The three Brontë sisters, Charlotte, Emily, and Anne Brontë, produced notable works of the period, although these were not immediately appreciated by Victorian critics. Jane Eyre (1847), by Charlotte Brontë, is a major Victorian novel with Gothic themes inspired by the previous generation of gothic writers. Her novel features many similar characteristics of Ann Radcliffe's The Mysteries of Udolpho (1794) including gloomy, isolated mansions and supernatural elements. Alongside Jane Austen's Pride and Prejudice (1813), it is considered one of the greatest novels in the English language. Wuthering Heights (1847), Emily's only work, is an example of Gothic Romanticism from a woman's point of view, which examines class, myth, and gender. Anne's second novel, The Tenant of Wildfell Hall (1848), written in a realistic rather than romantic style, is mainly considered to be the first sustained feminist novel.

Elizabeth Gaskell produced notable works during this period, including Mary Barton (1848), Cranford (1851–1853), North and South (1854–1855), and Wives and Daughters (1864–1866).

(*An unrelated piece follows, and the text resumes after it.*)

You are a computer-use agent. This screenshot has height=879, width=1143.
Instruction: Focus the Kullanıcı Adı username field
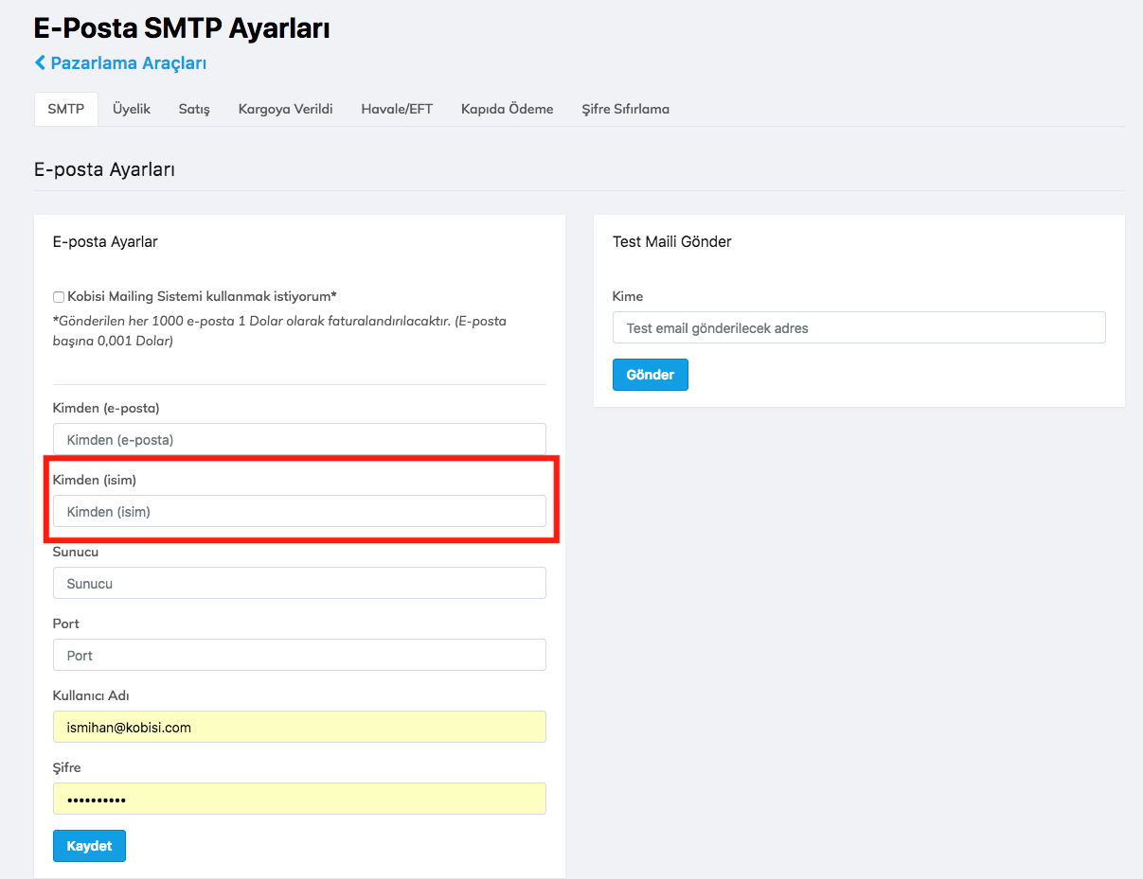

George Eliot (Mary Ann Evans) also produced major works during this period, most notably Adam Bede (1859), The Mill on the Floss (1860), Silas Marner (1861), Middlemarch (1871–1872), and Daniel Deronda (1876). Like the Brontës she published under a masculine pseudonym.

Later in this period, Thomas Hardy's best-known novels are Far from the Madding Crowd (1874), The Mayor of Casterbridge (1886), Tess of the d'Urbervilles (1891), and Jude the Obscure (1895). Renowned for his cynical yet idyllic portrayal of pastoral life in the English countryside, Hardy's work pushed back against widespread urbanization that came to symbolize the Victorian age.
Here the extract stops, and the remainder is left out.